Leander Kahney, the author of The Cult of Mac and Inside Steve’s Brain, believes Apple has now been molded so closely in the image of Jobs that it could easily survive without his leadership.
“The company is a well-oiled machine, which is already 80 percent run by his lieutenants,” he says. “During the past 10 years, Jobs has instituted his personality traits into Apple’s business processes. His love of simplicity and good design, his obsessive perfectionism and focus — all have become trademarks of how Apple goes about its business. This will continue after he’s gone.”
However, he adds, whether the company can continue to progress indefinitely is another question: “Apple will be fine post-Steve Jobs for about a decade. The company will run like clockwork at first and things will go wrong only slowly.”
That is because while the challenge that will follow Jobs’s departure is simple to enunciate, it is hard to fulfill. At Apple, it is not enough to understand technology, design and the trends shaping them; the successor also has to be a strong leader who can pick a path through an increasingly complex environment.
Apple focuses on profitable niches, and tries to expand them. Its Mac computers are still niche; the iPod became a global brand. The iPhone hangs between the two. And after that, what is the next big thing Apple must be ready to do? The next chief executive probably knows. That will mark him, or her, out.
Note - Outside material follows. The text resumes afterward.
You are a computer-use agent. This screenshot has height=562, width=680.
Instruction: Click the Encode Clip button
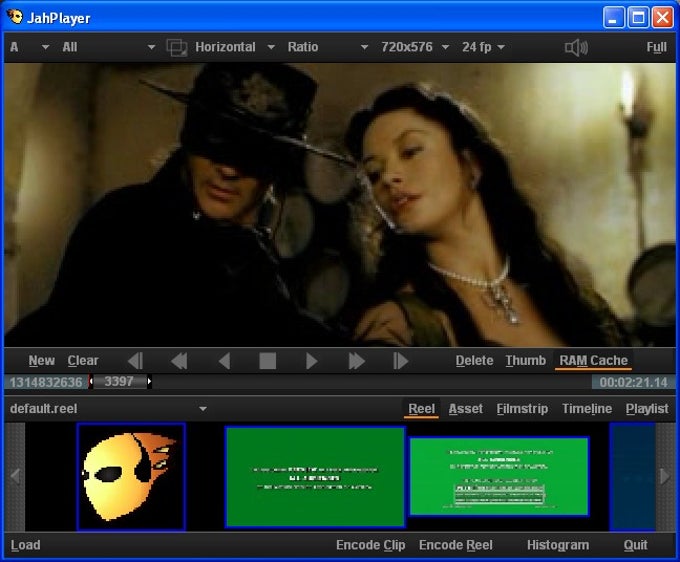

Amid all Apple’s recent successes, though, it’s easy to forget that Jobs has not always guessed correctly. In 2000, Apple chose to put DVD drives into its computers, rather than CD-burners able to create music discs. It was a bad choice: CD burning was big business in 2000, and in January 2001 Jobs had to tell analysts that the company had suffered its first quarterly loss since he became chief executive. The same year he announced the G4 Cube computer, a 20cm square Macintosh encased in plastic. Despite Apple’s hype, the machine failed to catch the public imagination and, after being plagued by technical problems, was discontinued.
Undeterred by those failures, Apple quickly bought a third-party music-playing program called SoundJam and transformed it into its own brand, which it called iTunes. Soon afterwards, Fadell got in touch with his idea for a digital music player —then a burgeoning sector — tied to an online music store. The player became the iPod; the rest is history.
That vision — to brush off defeat and focus on industry-changing products — is what could prove irreplaceable if and when Jobs departs Apple, Kahney says.
“The big problem will be developing new products, the unique talent that Jobs so excels at, a skill that few in any other tech company — or any other industry, for that matter — seem to exhibit,” he says.